Grep, Find and AWK : In Day to Day DevOps

Grep, Find and AWK : In Day to Day DevOps

Linux - explored in depth : Part 2

Table of contents

Continuing our Linux - Explored in-depth series, let's talk about grep, find and awk command and their uses in day-to-day tasks of DevOps.

Grep

Grep: Global regular expression print.

The grep command is majorly used for searching particular text or patterns in a file.

grep [options] pattern [file...]
  • options: These are optional flags that modify the behaviour of the grep command. I will discuss them later in the blog.

  • pattern: This is the regular expression pattern that you want to search for in the given files or input.

  • file...: These are the input files you want to search in. If not specified, grep will read from the standard input (usually the output of a previous command via a pipe).

Discussing the options :

  • -i: Ignore the case when searching for the pattern.

  • -v: Invert the match, i.e., show lines that do not contain the pattern.

  • -r or -R: Recursively search for the pattern in directories and subdirectories.

  • -l: Print only the names of files containing the pattern, not the matched lines.

  • -n: Print the line numbers along with the matched lines.

  • -w: Match whole words only, not partial matches.

  • -A num: Print num lines of trailing context after matching lines.

  • -B num: Print num lines of leading context before matching lines.

  • -C num: Print num lines of context before and after matching lines.

Let's consider a file fruits.txt Having names of fruits banana, apple, pineapple, guava and cheeks.

#we need to search apple word in file fruits.txt
grep "apple" fruits.txt
# When we want to search banana in the current directory ignoring the Upper and Lower case
grep -i "banana" *
grep -r "error" logs/
ls -l | grep "success"

Imagine we have a log file.

picture

#to search for all the error lines in log file
grep -r "error" logs/
#
ls -l | grep "success"

Find

the find command is used to search for files/directories in the particular directory hierarchy. We can search with the help of their name, size, modification time and various other criteria.

# basic fomat
find [path] [expression]
  • path: The starting directory for the search. If not specified, find will start from the current directory.

  • expression: This is a set of options and tests that define the search criteria.
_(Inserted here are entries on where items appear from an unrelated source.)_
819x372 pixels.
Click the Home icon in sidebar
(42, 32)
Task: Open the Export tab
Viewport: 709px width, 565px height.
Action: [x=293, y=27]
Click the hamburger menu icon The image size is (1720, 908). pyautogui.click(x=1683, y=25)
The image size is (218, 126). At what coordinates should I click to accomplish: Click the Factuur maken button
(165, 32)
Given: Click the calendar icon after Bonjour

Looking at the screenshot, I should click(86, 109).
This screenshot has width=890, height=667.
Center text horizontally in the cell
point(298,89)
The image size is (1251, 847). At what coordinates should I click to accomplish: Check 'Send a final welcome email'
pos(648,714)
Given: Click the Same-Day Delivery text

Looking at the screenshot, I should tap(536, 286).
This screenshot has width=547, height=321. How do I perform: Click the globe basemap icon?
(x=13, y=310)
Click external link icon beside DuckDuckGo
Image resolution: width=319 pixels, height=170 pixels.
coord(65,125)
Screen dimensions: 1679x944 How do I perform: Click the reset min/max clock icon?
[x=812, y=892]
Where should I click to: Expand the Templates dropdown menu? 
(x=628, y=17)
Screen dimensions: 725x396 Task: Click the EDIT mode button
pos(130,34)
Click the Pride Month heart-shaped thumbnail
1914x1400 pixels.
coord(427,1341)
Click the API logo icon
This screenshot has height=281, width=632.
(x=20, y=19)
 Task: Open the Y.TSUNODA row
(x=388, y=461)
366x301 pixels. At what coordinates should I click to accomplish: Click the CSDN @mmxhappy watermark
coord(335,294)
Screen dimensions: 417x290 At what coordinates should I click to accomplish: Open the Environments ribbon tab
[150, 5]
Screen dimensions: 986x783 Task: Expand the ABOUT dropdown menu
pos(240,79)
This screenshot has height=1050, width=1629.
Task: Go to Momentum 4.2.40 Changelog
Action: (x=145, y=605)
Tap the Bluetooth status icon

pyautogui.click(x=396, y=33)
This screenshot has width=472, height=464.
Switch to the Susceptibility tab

This option can be --name pattern,iname pattern,-type type

Let's see this with a few examples-

#if you want to search for files that end with .txt in the current directory and sub directories and print their -name
find . -name "*.txt"
#search for the file in /path/to/start/directory location which were modified in last 7 days.
# mtime stands for modification time
# d stands for directories
find /path/to/start/directory -type d -mtime -7
#search for the file in /path/to/start/directory location which are greater that 10 Mb and delete them.
#f stand for regular files
find /path/to/start/directory -type f -size +10M -delete

Awk

  • Awk is a powerful text-processing tool and programming language. It is used on Unix-based operating systems.

  • Its various purpose is analyzing various structured and unstructured data.

  • It takes input from the user, processes it line by line and performs various operations like searching for patterns, extracting information, and performing calculations.

But here I will just focus on how we can use the awk command to print specific columns of a file.

Lets take an example of a log file.

First using the grep command I extracted the all the WARNING logs and stored them in a new log file Errors.log

Now I have first printed the third row of the Errors.log file

Also, I have printed the 3rd and the 5th column.

Also, imagine we have to print a perticular column of command ls -l

#so to code it
ls -l | awk '{print $5,$9}'
#this will print the 5th and 9th column of list

Now imagine you are doing a specific project and while performing some task you encounter few commands to be running successfully and few failing. With the help of the grep and awk commands combined you can first filter all the failures and then print specific columes of that new log file. This is one of the applications used in day-to-day DevOps tasks.